Le porte-parole de l'Union européenne, Peter Stano, a déclaré vendredi à Radio Free Europe que les événements récents - qui ont trait à l'interdiction de la police du Kosovo en Serbie - sont inquiétants. La Serbie, selon les autorités du Kosovo, a récemment interdit dix fonctionnaires de police du Kosovo, dont un directeur adjoint [...]
Le porte-parole de l'Union européenne, Peter Stano, a déclaré vendredi à Radio Free Europe que les événements récents - qui ont trait à l'interdiction de la police du Kosovo en Serbie - sont inquiétants.
Selon les autorités du Kosovo, la Serbie a récemment interdit dix fonctionnaires de police du Kosovo, dont un directeur adjoint de la police du Kosovo de nationalité serbe. Tous ont été libérés jusqu'au 18 avril.
La police serbe avait dit qu'elle avait été envoyée à l'entretien pour des contrôles de sécurité “.
Soulignant que tous les agents de police ont déjà été libérés, Stano a déclaré à la REL que “asters ne peuvent être retirés de la liberté que s'il est raisonnable et conforme à la procédure prévue par la loi”.
De plus, l'accord sur la liberté de circulation conclu dans le cadre du dialogue avec le soutien de l'UE définit des paramètres clairs pour l'entrée et la sortie des citoyens du Kosovo en Serbie et en provenance de la Serbie, et il doit être respecté”, a déclaré Stano.
Il a ajouté que l'UE attend des parties au dialogue qu'elles évitent tout mouvement susceptible de menacer la sécurité et la stabilité et de créer un environnement propice au développement du dialogue.
Le 17 avril, selon les autorités du Kosovo, la Serbie a interdit plus de 1 400 Kosovars pendant plus de 20 heures à ses postes frontière avec la Croatie et la Hongrie, qui passaient le transit entre la Serbie.
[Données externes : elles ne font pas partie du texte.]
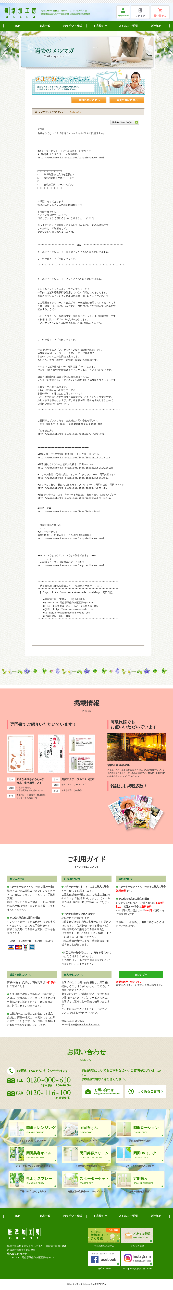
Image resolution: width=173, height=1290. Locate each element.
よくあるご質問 (128, 25)
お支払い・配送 (72, 25)
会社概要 (155, 25)
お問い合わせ (107, 1091)
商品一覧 (45, 25)
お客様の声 (100, 25)
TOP (17, 25)
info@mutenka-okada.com (85, 1024)
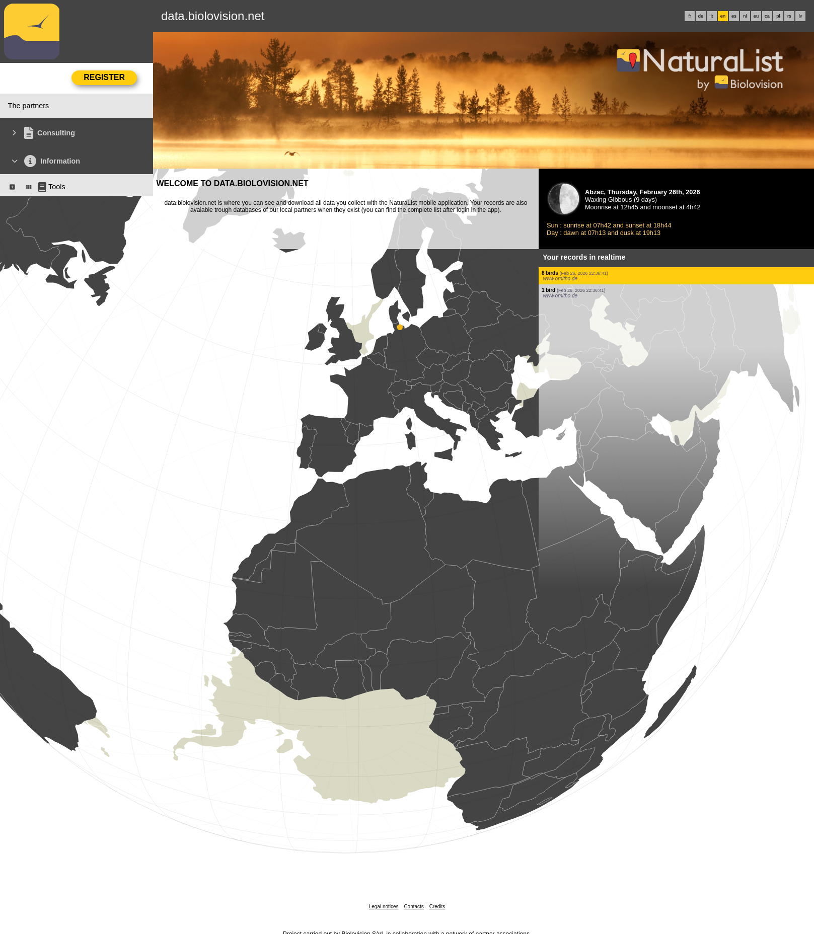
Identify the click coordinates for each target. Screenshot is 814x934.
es (733, 16)
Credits (437, 906)
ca (767, 16)
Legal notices (384, 906)
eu (756, 16)
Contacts (413, 906)
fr (689, 16)
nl (745, 16)
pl (778, 16)
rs (789, 16)
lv (800, 16)
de (700, 16)
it (712, 16)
Le gouvernement du Kosovo a nommé ces actions La vengeance de la Serbie sur le soutien de l'Assemblée parlementaire du Conseil de l'Europe pour l'adhésion du Kosovo à l'organisation.
La Serbie a nié les accusations, affirmant que les retards avaient été causés par des mesures de sécurité supplémentaires à la frontière, et que la circulation des citoyens du Kosovo “n'avait pas été limitée”.